Though writer Stuart Bettie may tease about a story for a potential season 2, fans can agree that Obi-Wan Kenobi was clearly not perfect. But, it gave Star Wars much brilliance and so much to love, with one of its best elements being how it vastly improves a variety of moments and stories throughout the franchise.

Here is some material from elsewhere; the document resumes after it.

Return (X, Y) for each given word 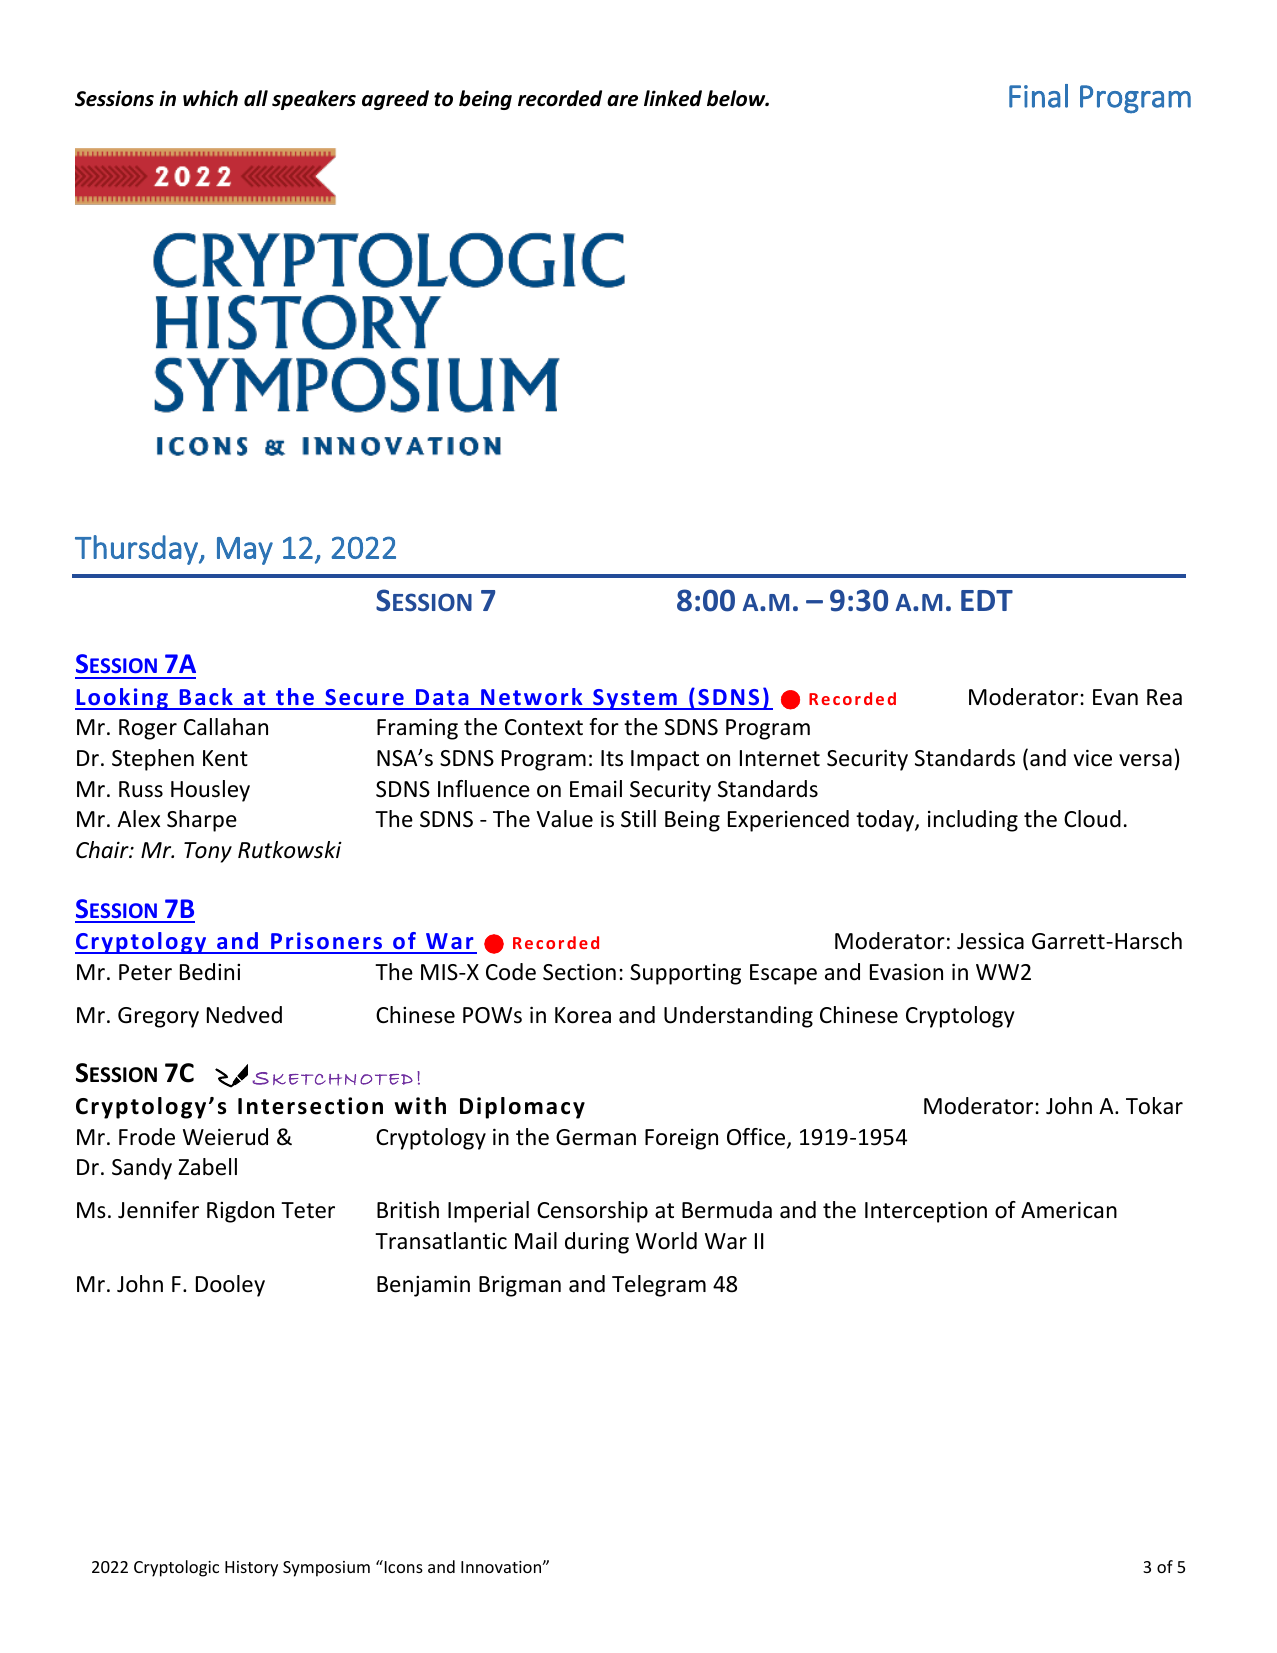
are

In general, both the prequel and original trilogies are arguably made better by the show's existence, but more specifically, certain quotes now hold much more meaning. Whether it be because they now make more sense or because there is a newfound emotional weight behind them, Obi-Wan Kenobi adds meaning to a lot of quotes throughout Star Wars.SCREENRANT VIDEO OF THE DAY
The Hunt For The Apprentice
In one of the most underrated Vader moments in Star Wars, particularly Star Wars: Rebels, he decimates Phoenix Squadron and senses through the Force that Ahsoka is alive. He then tells this news to the Emperor, who says she could lead them to other surviving Jedi.
This is Vader's response. As seen in the Obi-Wan Kenobi finale, the Emperor basically made Vader fall in line and forget his attachment to Kenobi. This line can now be taken in a new light. The coldness and monotone way that Vader says Kenobi's name is indicative of how the Emperor's questioning of Vader in the finale stuck with the Sith Lord and shows that he had, at least on the surface, let go of some of his emotional attachment.
Darth Was Likely Used As A First Name, At First
"Only A Master Of Evil, Darth."
Back in A New Hope, Obi-Wan refers to Vader as Darth during their battle, and in the years since, this has made less sense given that Darth is not a name. Obi-Wan Kenobi sheds light on this.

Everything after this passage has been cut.